UPDATE April 4 2016: this attack has, to my satisfaction, been shown to be impossible. Non-segwit nodes would still try to validate the input to the malicious tx , find it invalid and reject the malicious block.
 
Last edited:

freetrader

Moderator
Staff member
Dec 16, 2015
2,806
6,088
the reason the miner can't do this is that the miner doesn't have the privkey from the original owner's address, therefore the attacking SW tx is invalid.
The whole attack is based on "who's going to tell?"

The attacking miner is not going to broadcast the SW tx - only the block.
Alledgedly, non-upgraded nodes can't validate this tx - at least no-one has credibly explained to me how they would do that. So I don't yet believe they can validate and therefore reject the malicious block.

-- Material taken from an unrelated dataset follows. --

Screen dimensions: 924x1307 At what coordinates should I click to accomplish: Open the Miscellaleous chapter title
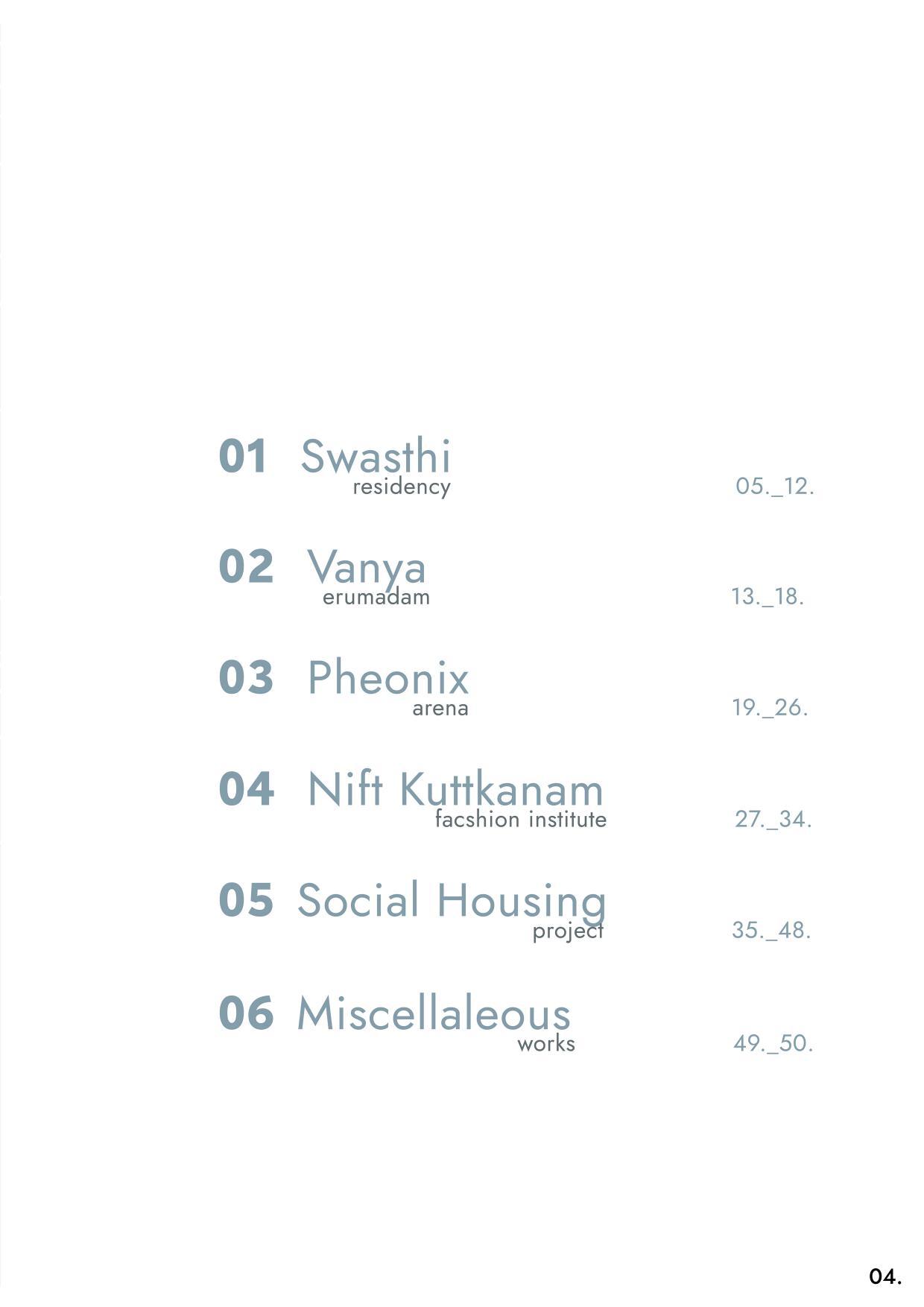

I would like to know - what will happen 2000 blocks later when SegWit nodes figure out that this block contained an invalid transaction?

UPDATE April 4 2016: this attack has, to my satisfaction, been shown to be impossible. Non-segwit nodes would still try to validate the input to the malicious tx , find it invalid and reject the malicious block.
 
Last edited:

Dusty

Active Member
Mar 14, 2016
362
1,172
I would like to know - what will happen 2000 blocks later when SegWit nodes figure out that this block contained an invalid transaction?
Franky1 does not understand how bitcoin transactions are built and confuses inputs with outputs, so his "attack" is nonsense.

He can't prepare his transaction in advance because it would be invalid and hence could not be mined (or built upon).
 

Norway

Well-Known Member
Sep 29, 2015
2,424
6,410
Thought experiment:
What kind of hardware and bandwidth would be needed for a full node at 100 000 transactions per second? Anybody?